One challenge will be to identify individuals and/or job roles that provide these specific skill sets. This expertise could reside in the library environs, in the form of subject specialists or liaison librarians. They might exist in the graduate and postgraduate realm of research. And they may have to be cultivated in new roles that do not yet exist in some institutions.

As data management planning is considered, so too must the skills that are unique to certain disciplines. Faculty and staff with these skillsets can be engaged for consultation in order to create data management plans that are most viable. Skills should include those related to metadata creation and assignment. Different disciplines often have unique standards for metadata creation, particularly when archiving is being considered. Knowledge of discipline-specific metadata should be a factor when assisting researchers with their DMP proposals, and also when they are actually creating the metadata for deposit in a repository. The metadata that is created may be related to publications or other publishable works. Additionally, metadata may be created for data or data sets that are being placed into repositories or other types of archives.

Recommendations

To support increasing pressures of efficiencies and compliance, institutions are encouraged to create a data management planning service that addresses their unique research environment. Early on, the objective of this service might focus specifically on supporting the DMP as required for inclusion in a research grant proposal. However, institutional leadership should remember that indicators point toward a looming larger task — making DMPs part of the full research data life cycle — including implications for the movement to open access to published research. Thus any and all guidelines provided here are time-sensitive, and careful monitoring of current trends across peer institutions will prove valuable as this work evolves.

Based on research focusing on trends at institutions in the United States, a few key tasks have emerged as central to development of a successful DMP service.

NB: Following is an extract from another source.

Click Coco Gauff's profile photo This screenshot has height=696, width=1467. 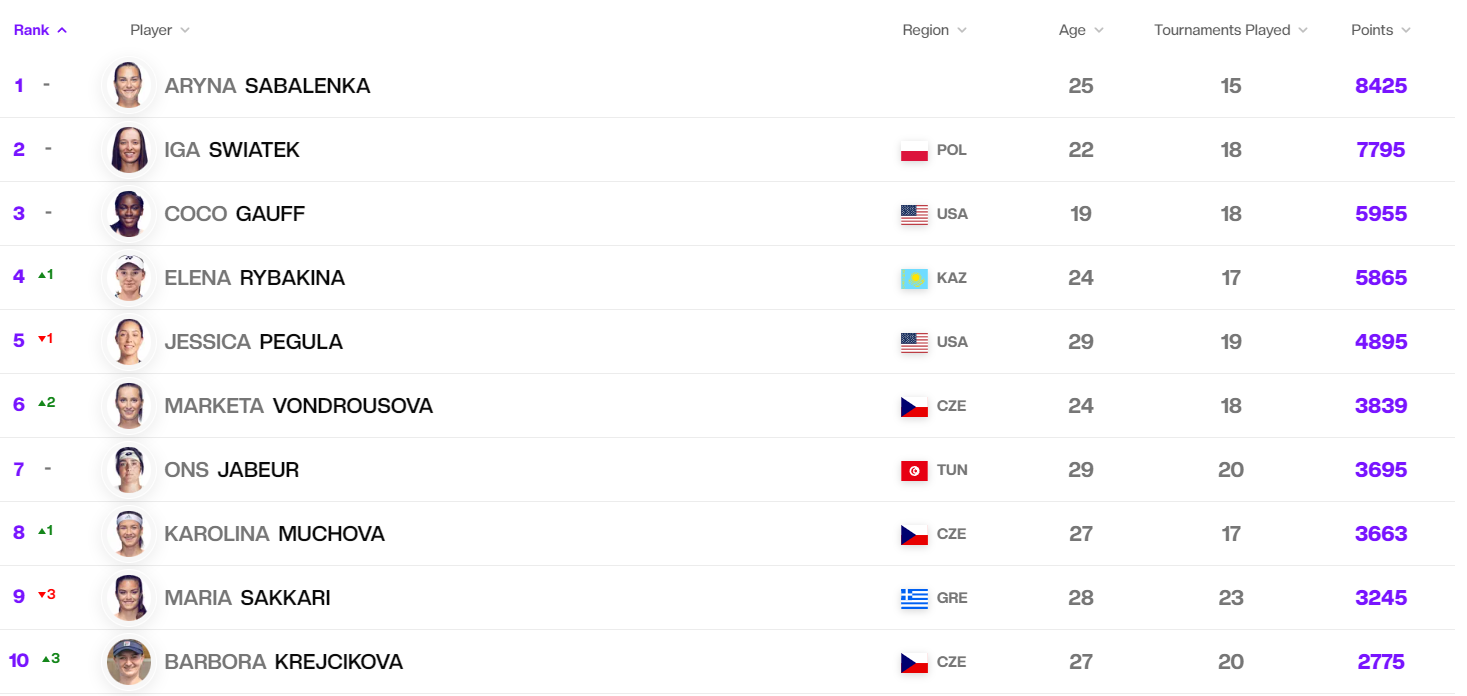tap(129, 214)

From this list, the ACTI Data Management Working Group [http://www.educause.edu/acti/working-groups/acti-data-management-acti-dm-working-group] recommends that institutions consider the following as they plan how to best support researchers in preparation of their proposals' DMPs:

• Identify a model for local administration of research DPM services.
• Provide resources for convenient access at any time during the proposal development process.
• Designate at least one or more dedicated staff to be available for a range of consulting needs, which further reinforces the value of this support system for the researcher.

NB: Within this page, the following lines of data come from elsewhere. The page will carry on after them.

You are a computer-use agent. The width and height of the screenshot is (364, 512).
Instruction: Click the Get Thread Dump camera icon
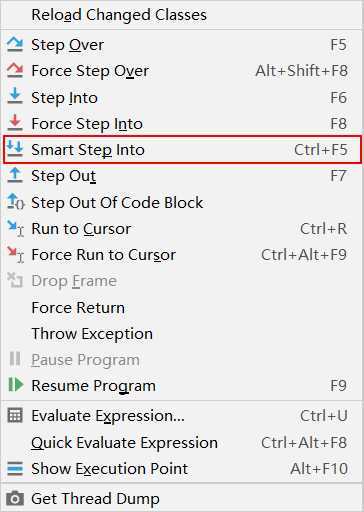15,498
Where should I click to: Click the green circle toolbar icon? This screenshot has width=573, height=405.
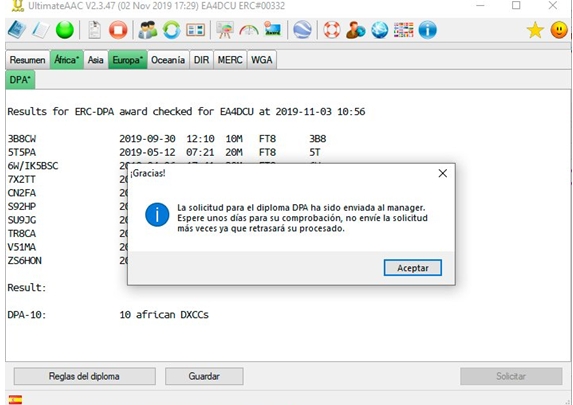(x=65, y=30)
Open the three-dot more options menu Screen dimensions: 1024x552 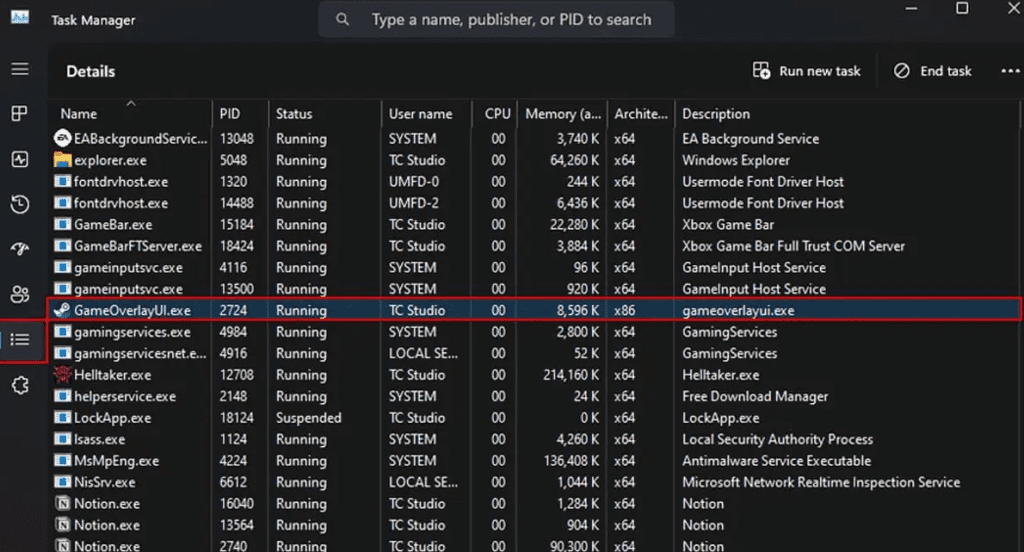pyautogui.click(x=1008, y=71)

IT departments play a critical role in the development of such a service. The technical infrastructure they maintain, as well as related tangential services available within that environment, form the transparent foundation on which to build a set of services aimed at ingesting, maintaining, manipulating, and preserving research data. Ongoing planning and collaboration with various stakeholder groups across the institution is critical to the development of a service that best addresses the unique needs of research across disciplines and across campus.

1. "Developing an Institutional Research Data Management Plan Service," January 2013. See bottom of page 17 and top of page 18.
2. Cloud strategy was identified as a Top-Ten IT issue for 2012 by EDUCAUSE members, and a number of recent reports have been published about the particular security concerns around data stored in the cloud. See, for example, Cloud Computing Synopsis and Recommendations (National Institute of Standards and Technology, Special Publication 800-146, May 2012) and NSTAC Report to the President on Cloud Computing (President's National Security Telecommunications Advisory Committee, May 2012). In addition, a useful overview of the issues in this area is "7 Things You Should Know About Cloud Security" (EDUCAUSE, August 2010).